= Problem to work on =
An exact copy of all the data below is required.

= Stored items =
———

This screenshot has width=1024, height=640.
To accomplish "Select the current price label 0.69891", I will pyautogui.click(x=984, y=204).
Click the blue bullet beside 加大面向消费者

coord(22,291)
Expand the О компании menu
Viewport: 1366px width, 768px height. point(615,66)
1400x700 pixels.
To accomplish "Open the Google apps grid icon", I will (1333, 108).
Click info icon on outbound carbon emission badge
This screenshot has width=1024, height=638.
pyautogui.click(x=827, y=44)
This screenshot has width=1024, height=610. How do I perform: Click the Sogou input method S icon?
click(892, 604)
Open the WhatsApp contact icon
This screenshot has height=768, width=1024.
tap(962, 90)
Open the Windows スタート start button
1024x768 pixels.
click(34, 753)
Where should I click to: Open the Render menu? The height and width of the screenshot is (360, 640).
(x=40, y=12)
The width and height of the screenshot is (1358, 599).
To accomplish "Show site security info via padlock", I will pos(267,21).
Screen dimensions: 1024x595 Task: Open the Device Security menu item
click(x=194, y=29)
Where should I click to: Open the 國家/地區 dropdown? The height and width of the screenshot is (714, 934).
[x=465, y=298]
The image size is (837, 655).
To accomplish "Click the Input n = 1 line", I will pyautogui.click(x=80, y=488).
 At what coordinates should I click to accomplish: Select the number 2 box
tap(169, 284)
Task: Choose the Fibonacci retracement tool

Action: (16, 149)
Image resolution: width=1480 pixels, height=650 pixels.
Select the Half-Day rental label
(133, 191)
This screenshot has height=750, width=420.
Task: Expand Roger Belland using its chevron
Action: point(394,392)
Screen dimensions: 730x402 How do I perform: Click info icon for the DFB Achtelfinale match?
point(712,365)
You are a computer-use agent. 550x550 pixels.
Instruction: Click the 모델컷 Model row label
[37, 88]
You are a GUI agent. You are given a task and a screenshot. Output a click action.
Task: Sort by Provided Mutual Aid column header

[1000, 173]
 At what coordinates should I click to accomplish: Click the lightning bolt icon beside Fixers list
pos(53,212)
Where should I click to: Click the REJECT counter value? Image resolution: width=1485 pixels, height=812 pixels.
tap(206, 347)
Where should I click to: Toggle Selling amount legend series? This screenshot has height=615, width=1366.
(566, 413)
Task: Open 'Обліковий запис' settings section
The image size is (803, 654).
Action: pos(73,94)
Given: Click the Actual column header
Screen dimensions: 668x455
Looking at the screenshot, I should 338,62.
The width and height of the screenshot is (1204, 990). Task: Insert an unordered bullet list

———

= Solution to this task =
This screenshot has width=1024, height=640.
To accomplish "Select the current price label 0.69891", I will pyautogui.click(x=984, y=204).
Click the blue bullet beside 加大面向消费者

coord(22,291)
Expand the О компании menu
Viewport: 1366px width, 768px height. point(615,66)
1400x700 pixels.
To accomplish "Open the Google apps grid icon", I will (1333, 108).
Click info icon on outbound carbon emission badge
This screenshot has width=1024, height=638.
pyautogui.click(x=827, y=44)
This screenshot has width=1024, height=610. How do I perform: Click the Sogou input method S icon?
click(892, 604)
Open the WhatsApp contact icon
This screenshot has height=768, width=1024.
tap(962, 90)
Open the Windows スタート start button
1024x768 pixels.
click(34, 753)
Where should I click to: Open the Render menu? The height and width of the screenshot is (360, 640).
(x=40, y=12)
The width and height of the screenshot is (1358, 599).
To accomplish "Show site security info via padlock", I will pos(267,21).
Screen dimensions: 1024x595 Task: Open the Device Security menu item
click(x=194, y=29)
Where should I click to: Open the 國家/地區 dropdown? The height and width of the screenshot is (714, 934).
[x=465, y=298]
The image size is (837, 655).
To accomplish "Click the Input n = 1 line", I will pyautogui.click(x=80, y=488).
 At what coordinates should I click to accomplish: Select the number 2 box
tap(169, 284)
Task: Choose the Fibonacci retracement tool

Action: (16, 149)
Image resolution: width=1480 pixels, height=650 pixels.
Select the Half-Day rental label
(133, 191)
This screenshot has height=750, width=420.
Task: Expand Roger Belland using its chevron
Action: point(394,392)
Screen dimensions: 730x402 How do I perform: Click info icon for the DFB Achtelfinale match?
point(712,365)
You are a computer-use agent. 550x550 pixels.
Instruction: Click the 모델컷 Model row label
[37, 88]
You are a GUI agent. You are given a task and a screenshot. Output a click action.
Task: Sort by Provided Mutual Aid column header

[1000, 173]
 At what coordinates should I click to accomplish: Click the lightning bolt icon beside Fixers list
pos(53,212)
Where should I click to: Click the REJECT counter value? Image resolution: width=1485 pixels, height=812 pixels.
tap(206, 347)
Where should I click to: Toggle Selling amount legend series? This screenshot has height=615, width=1366.
(566, 413)
Task: Open 'Обліковий запис' settings section
The image size is (803, 654).
Action: pos(73,94)
Given: Click the Actual column header
Screen dimensions: 668x455
Looking at the screenshot, I should 338,62.
The width and height of the screenshot is (1204, 990). Task: Insert an unordered bullet list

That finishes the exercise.